In full and without error, repeat the entries below.

** Opening DATASET EXCERPTS block **

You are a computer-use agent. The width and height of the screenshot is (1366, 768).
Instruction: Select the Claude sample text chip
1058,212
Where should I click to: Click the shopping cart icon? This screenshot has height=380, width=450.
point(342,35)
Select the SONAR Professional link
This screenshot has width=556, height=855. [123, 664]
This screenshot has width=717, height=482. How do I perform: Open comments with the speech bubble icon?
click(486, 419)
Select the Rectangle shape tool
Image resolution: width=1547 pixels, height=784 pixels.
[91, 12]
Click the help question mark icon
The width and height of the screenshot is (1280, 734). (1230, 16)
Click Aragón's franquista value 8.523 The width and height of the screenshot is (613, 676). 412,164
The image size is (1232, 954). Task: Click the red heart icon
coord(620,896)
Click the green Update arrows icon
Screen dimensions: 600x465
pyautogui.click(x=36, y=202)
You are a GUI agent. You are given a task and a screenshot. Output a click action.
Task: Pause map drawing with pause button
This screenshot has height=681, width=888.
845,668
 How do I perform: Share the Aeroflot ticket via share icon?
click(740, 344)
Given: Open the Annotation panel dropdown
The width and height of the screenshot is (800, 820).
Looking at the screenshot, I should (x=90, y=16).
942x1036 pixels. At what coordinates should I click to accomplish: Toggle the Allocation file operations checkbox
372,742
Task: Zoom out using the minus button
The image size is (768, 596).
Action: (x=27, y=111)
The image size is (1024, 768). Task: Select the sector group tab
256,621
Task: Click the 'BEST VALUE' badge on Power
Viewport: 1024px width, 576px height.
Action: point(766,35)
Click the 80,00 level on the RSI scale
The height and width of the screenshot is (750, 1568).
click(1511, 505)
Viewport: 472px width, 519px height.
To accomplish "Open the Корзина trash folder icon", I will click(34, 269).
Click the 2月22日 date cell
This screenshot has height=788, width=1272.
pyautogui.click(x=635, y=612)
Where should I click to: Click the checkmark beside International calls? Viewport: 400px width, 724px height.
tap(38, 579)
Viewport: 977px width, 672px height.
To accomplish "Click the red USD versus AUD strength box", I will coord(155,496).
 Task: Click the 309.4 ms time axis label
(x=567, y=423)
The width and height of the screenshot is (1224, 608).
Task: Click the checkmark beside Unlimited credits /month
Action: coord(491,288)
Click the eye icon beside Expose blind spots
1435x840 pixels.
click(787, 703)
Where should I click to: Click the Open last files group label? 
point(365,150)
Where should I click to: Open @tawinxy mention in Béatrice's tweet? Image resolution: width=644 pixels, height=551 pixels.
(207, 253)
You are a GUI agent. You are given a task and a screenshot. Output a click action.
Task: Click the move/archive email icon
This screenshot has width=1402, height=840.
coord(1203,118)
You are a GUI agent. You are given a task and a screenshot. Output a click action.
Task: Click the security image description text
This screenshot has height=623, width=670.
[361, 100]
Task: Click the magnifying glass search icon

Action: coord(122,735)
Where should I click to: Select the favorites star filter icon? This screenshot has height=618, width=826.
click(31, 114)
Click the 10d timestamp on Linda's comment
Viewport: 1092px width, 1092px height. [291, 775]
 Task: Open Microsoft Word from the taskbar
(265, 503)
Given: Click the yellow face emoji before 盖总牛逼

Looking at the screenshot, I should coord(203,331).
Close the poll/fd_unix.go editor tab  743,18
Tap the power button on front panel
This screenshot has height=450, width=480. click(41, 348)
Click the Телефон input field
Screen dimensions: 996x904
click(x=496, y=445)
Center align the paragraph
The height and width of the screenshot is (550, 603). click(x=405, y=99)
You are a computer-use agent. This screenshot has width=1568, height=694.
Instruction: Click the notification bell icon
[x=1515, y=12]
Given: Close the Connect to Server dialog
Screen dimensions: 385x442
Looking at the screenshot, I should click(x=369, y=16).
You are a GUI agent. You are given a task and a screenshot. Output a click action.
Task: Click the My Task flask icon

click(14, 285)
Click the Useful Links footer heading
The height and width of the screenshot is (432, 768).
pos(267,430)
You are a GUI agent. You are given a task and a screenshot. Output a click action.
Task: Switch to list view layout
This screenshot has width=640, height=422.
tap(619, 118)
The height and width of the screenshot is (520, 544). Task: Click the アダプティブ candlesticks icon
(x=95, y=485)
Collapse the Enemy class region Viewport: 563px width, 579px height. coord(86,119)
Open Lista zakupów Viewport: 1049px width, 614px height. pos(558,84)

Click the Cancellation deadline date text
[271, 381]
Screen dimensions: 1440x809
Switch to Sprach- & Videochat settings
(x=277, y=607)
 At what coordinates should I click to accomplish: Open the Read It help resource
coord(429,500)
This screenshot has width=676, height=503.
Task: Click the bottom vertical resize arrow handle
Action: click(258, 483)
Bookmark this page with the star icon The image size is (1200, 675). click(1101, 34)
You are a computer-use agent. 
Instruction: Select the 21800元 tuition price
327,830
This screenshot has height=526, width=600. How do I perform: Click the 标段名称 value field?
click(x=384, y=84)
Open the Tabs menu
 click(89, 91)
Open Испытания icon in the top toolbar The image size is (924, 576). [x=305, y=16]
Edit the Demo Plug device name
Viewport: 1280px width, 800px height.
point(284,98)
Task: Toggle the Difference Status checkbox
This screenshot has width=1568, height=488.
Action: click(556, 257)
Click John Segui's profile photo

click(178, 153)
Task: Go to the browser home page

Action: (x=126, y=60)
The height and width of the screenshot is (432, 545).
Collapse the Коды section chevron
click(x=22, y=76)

** Closing DATASET EXCERPTS block **

• **ANSWER TO THE PROBLEM**
You are a computer-use agent. The width and height of the screenshot is (1366, 768).
Instruction: Select the Claude sample text chip
1058,212
Where should I click to: Click the shopping cart icon? This screenshot has height=380, width=450.
point(342,35)
Select the SONAR Professional link
This screenshot has width=556, height=855. [123, 664]
This screenshot has width=717, height=482. How do I perform: Open comments with the speech bubble icon?
click(486, 419)
Select the Rectangle shape tool
Image resolution: width=1547 pixels, height=784 pixels.
[91, 12]
Click the help question mark icon
The width and height of the screenshot is (1280, 734). (1230, 16)
Click Aragón's franquista value 8.523 The width and height of the screenshot is (613, 676). 412,164
The image size is (1232, 954). Task: Click the red heart icon
coord(620,896)
Click the green Update arrows icon
Screen dimensions: 600x465
pyautogui.click(x=36, y=202)
You are a GUI agent. You are given a task and a screenshot. Output a click action.
Task: Pause map drawing with pause button
This screenshot has height=681, width=888.
845,668
 How do I perform: Share the Aeroflot ticket via share icon?
click(740, 344)
Given: Open the Annotation panel dropdown
The width and height of the screenshot is (800, 820).
Looking at the screenshot, I should (x=90, y=16).
942x1036 pixels. At what coordinates should I click to accomplish: Toggle the Allocation file operations checkbox
372,742
Task: Zoom out using the minus button
The image size is (768, 596).
Action: (x=27, y=111)
The image size is (1024, 768). Task: Select the sector group tab
256,621
Task: Click the 'BEST VALUE' badge on Power
Viewport: 1024px width, 576px height.
Action: point(766,35)
Click the 80,00 level on the RSI scale
The height and width of the screenshot is (750, 1568).
click(1511, 505)
Viewport: 472px width, 519px height.
To accomplish "Open the Корзина trash folder icon", I will click(34, 269).
Click the 2月22日 date cell
This screenshot has height=788, width=1272.
pyautogui.click(x=635, y=612)
Where should I click to: Click the checkmark beside International calls? Viewport: 400px width, 724px height.
tap(38, 579)
Viewport: 977px width, 672px height.
To accomplish "Click the red USD versus AUD strength box", I will coord(155,496).
 Task: Click the 309.4 ms time axis label
(x=567, y=423)
The width and height of the screenshot is (1224, 608).
Task: Click the checkmark beside Unlimited credits /month
Action: coord(491,288)
Click the eye icon beside Expose blind spots
1435x840 pixels.
click(787, 703)
Where should I click to: Click the Open last files group label? 
point(365,150)
Where should I click to: Open @tawinxy mention in Béatrice's tweet? Image resolution: width=644 pixels, height=551 pixels.
(207, 253)
You are a GUI agent. You are given a task and a screenshot. Output a click action.
Task: Click the move/archive email icon
This screenshot has width=1402, height=840.
coord(1203,118)
You are a GUI agent. You are given a task and a screenshot. Output a click action.
Task: Click the security image description text
This screenshot has height=623, width=670.
[361, 100]
Task: Click the magnifying glass search icon

Action: coord(122,735)
Where should I click to: Select the favorites star filter icon? This screenshot has height=618, width=826.
click(31, 114)
Click the 10d timestamp on Linda's comment
Viewport: 1092px width, 1092px height. [291, 775]
 Task: Open Microsoft Word from the taskbar
(265, 503)
Given: Click the yellow face emoji before 盖总牛逼

Looking at the screenshot, I should coord(203,331).
Close the poll/fd_unix.go editor tab  743,18
Tap the power button on front panel
This screenshot has height=450, width=480. click(41, 348)
Click the Телефон input field
Screen dimensions: 996x904
click(x=496, y=445)
Center align the paragraph
The height and width of the screenshot is (550, 603). click(x=405, y=99)
You are a computer-use agent. This screenshot has width=1568, height=694.
Instruction: Click the notification bell icon
[x=1515, y=12]
Given: Close the Connect to Server dialog
Screen dimensions: 385x442
Looking at the screenshot, I should click(x=369, y=16).
You are a GUI agent. You are given a task and a screenshot. Output a click action.
Task: Click the My Task flask icon

click(14, 285)
Click the Useful Links footer heading
The height and width of the screenshot is (432, 768).
pos(267,430)
You are a GUI agent. You are given a task and a screenshot. Output a click action.
Task: Switch to list view layout
This screenshot has width=640, height=422.
tap(619, 118)
The height and width of the screenshot is (520, 544). Task: Click the アダプティブ candlesticks icon
(x=95, y=485)
Collapse the Enemy class region Viewport: 563px width, 579px height. coord(86,119)
Open Lista zakupów Viewport: 1049px width, 614px height. pos(558,84)

Click the Cancellation deadline date text
[271, 381]
Screen dimensions: 1440x809
Switch to Sprach- & Videochat settings
(x=277, y=607)
 At what coordinates should I click to accomplish: Open the Read It help resource
coord(429,500)
This screenshot has width=676, height=503.
Task: Click the bottom vertical resize arrow handle
Action: click(258, 483)
Bookmark this page with the star icon The image size is (1200, 675). click(1101, 34)
You are a computer-use agent. 
Instruction: Select the 21800元 tuition price
327,830
This screenshot has height=526, width=600. How do I perform: Click the 标段名称 value field?
click(x=384, y=84)
Open the Tabs menu
 click(89, 91)
Open Испытания icon in the top toolbar The image size is (924, 576). [x=305, y=16]
Edit the Demo Plug device name
Viewport: 1280px width, 800px height.
point(284,98)
Task: Toggle the Difference Status checkbox
This screenshot has width=1568, height=488.
Action: click(556, 257)
Click John Segui's profile photo

click(178, 153)
Task: Go to the browser home page

Action: (x=126, y=60)
The height and width of the screenshot is (432, 545).
Collapse the Коды section chevron
click(x=22, y=76)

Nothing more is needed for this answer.